Когда я снова навестил ее в Москве в 1970 году, она была мрачной и усталой, выглядела какой-то потухшей. Она боялась, что превращается в “выжившую из ума старушку”, и много говорила о смерти. “Смерть приближается очень быстро”, – написала она мне в одном из писем, но вскоре ее друзья, к счастью, сообщили мне, что она опять “в форме”. Она хотела, чтобы ее похоронили по православному обычаю, но духовный отец, с которым она намеревалась обсудить план собственных похорон, сказал ей, что для христианина грех стремиться к смерти, и отказался обсуждать эту тему, о чем она рассказала мне с грустной усмешкой.
У Надежды Яковлевны был сложный характер, она любила лукаво подсмеиваться над другими, но и над собой тоже. Поговорив некоторое время о своей вере, она вдруг рассказала мне, что один из читателей ее “Воспоминаний”, разошедшихся тогда в самиздате по всей стране, заметил: “Это злая язычница, выдающая себя за христианку”. Я видел, что такое определение доставляет ей огромное удовольствие.
Ее потребность приводить людей в замешательство, дразнить и провоцировать выражалась в разных формах. Так, я далеко не сразу понял двусмысленность ее вечных “мер предосторожности”. Ввиду общей ситуации в стране, ее собственного прошлого и полной неопределенности и зыбкости ее тогдашнего положения представлялось само собой разумеющимся, что ее повседневная жизнь была вся отмечена страхами и осмотрительностью – чувствами и соображениями, касающимися скорее других, чем ее самой.
Она нередко говорила мне: “Я буду скучать после вашего отъезда, но всё же вздохну с облегчением, когда буду знать, что вы дома”. В то же время – и это я осознал далеко не сразу – в том, как нарочито она принимала свои “меры предосторожности”, заключался не только демонстративный урок для иностранца, но и немного игры.

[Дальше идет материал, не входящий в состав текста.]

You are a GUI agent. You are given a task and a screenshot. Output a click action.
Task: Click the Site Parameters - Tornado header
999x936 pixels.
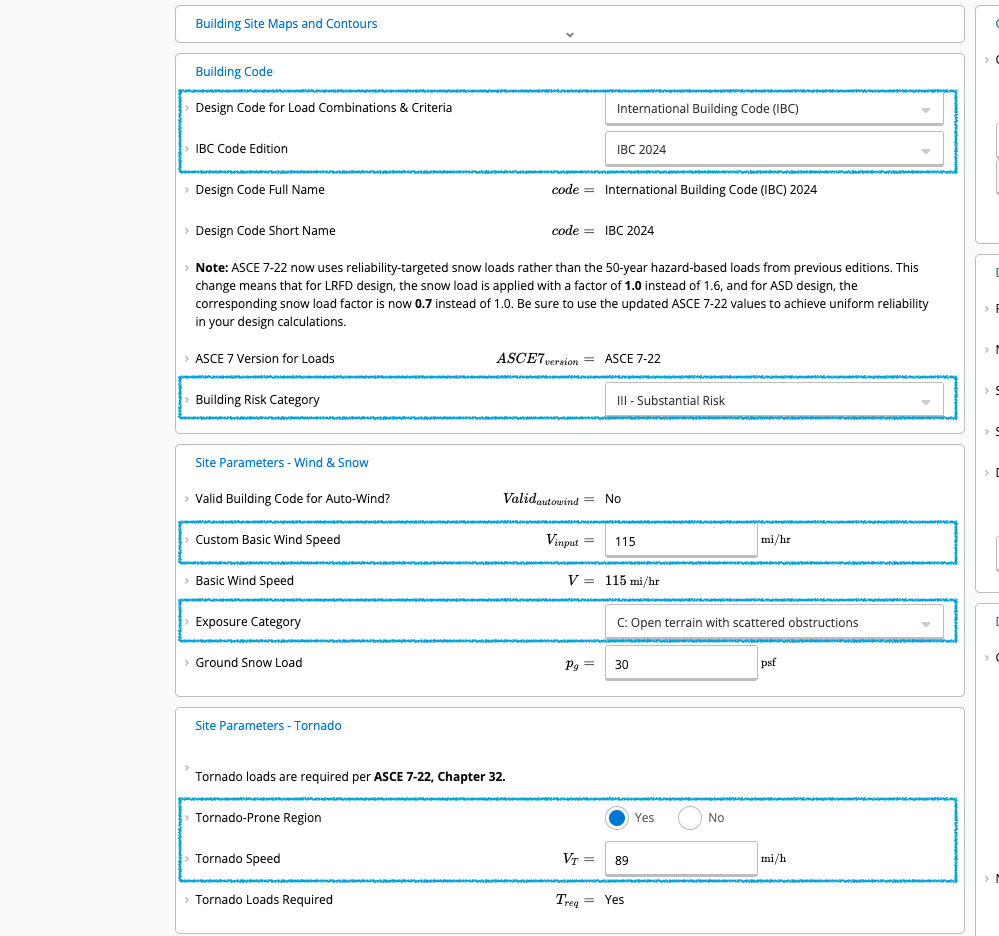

Заводя речь о чем-нибудь “опасном”, она переходила на заговорщицкий шепот и указывала на потолок, чтобы напомнить о возможной прослушивающей аппаратуре (“Старинный русский обычай”, как говорил в таких случаях по-английски наш общий друг Иосиф Бродский), а прежде чем давать читать что-нибудь “запрещенное”, торжественно задергивала занавески. Однажды я попросил одного моего университетского товарища, тоже иностранца, кое-что ей передать, потому что сам не мог к ней зайти. Когда я оказался у нее в следующий раз, она рассказала мне с гордой усмешкой, как ей удалось его так напугать, что через несколько минут после прихода он весь позеленел и, дрожа и заикаясь, бросился наутек.
Функцию гостиной в ее квартирке выполняла узкая, продолговатая кухня – аналог традиционных “интеллектуально-художественных салонов”. Здесь бывали и “вся Москва”, и “весь Ленинград”. Больше, чем с литераторами, Надежда Яковлевна любила общаться с художниками (она сама когда-то училась живописи, но после знакомства с Мандельштамом распрощалась с ней), но еще больше – с физиками и математиками. Общение с ними, возможно, больше соответствовало ее склонности к философскому и абстрактному мышлению. Следует также отметить, что в то время лучших представителей либеральной России чаще всего можно было найти среди приверженцев точных наук. В целом в завсегдатаях своей кухоньки она ценила высокий интеллектуальный уровень.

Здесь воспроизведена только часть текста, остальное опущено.